## Provided entries
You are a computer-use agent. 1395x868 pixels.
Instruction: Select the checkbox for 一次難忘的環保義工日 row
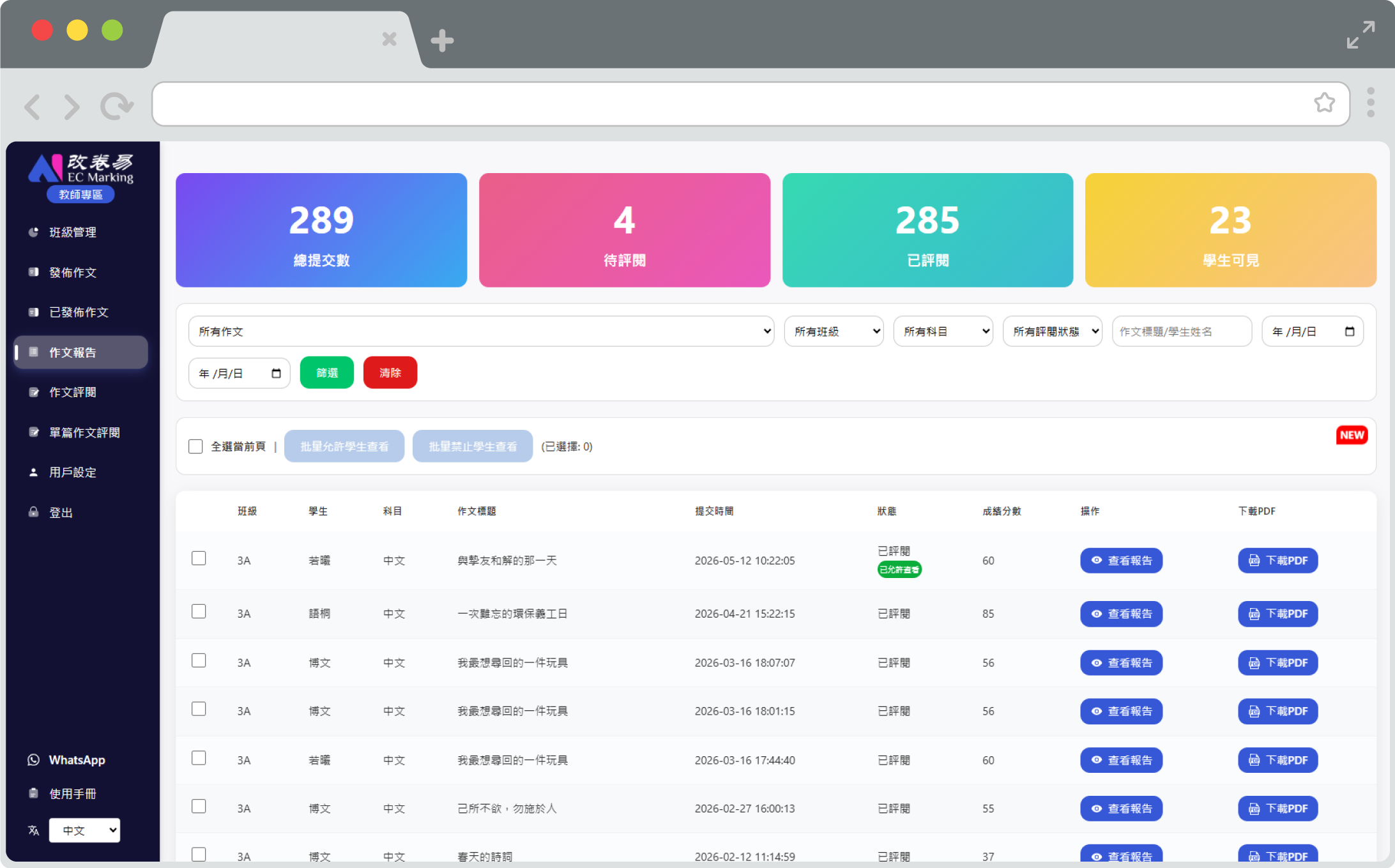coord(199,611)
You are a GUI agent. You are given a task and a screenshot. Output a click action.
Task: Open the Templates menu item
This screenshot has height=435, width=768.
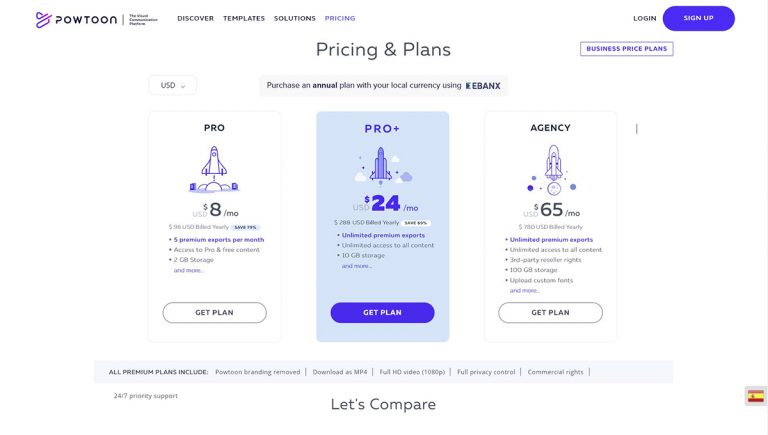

## Activity
Give back the lines from the one containing "Task: Open the Templates menu item" through the last line of the records above exactly as they appear, both included, and no pictures.

## Task response
Task: Open the Templates menu item
This screenshot has height=435, width=768.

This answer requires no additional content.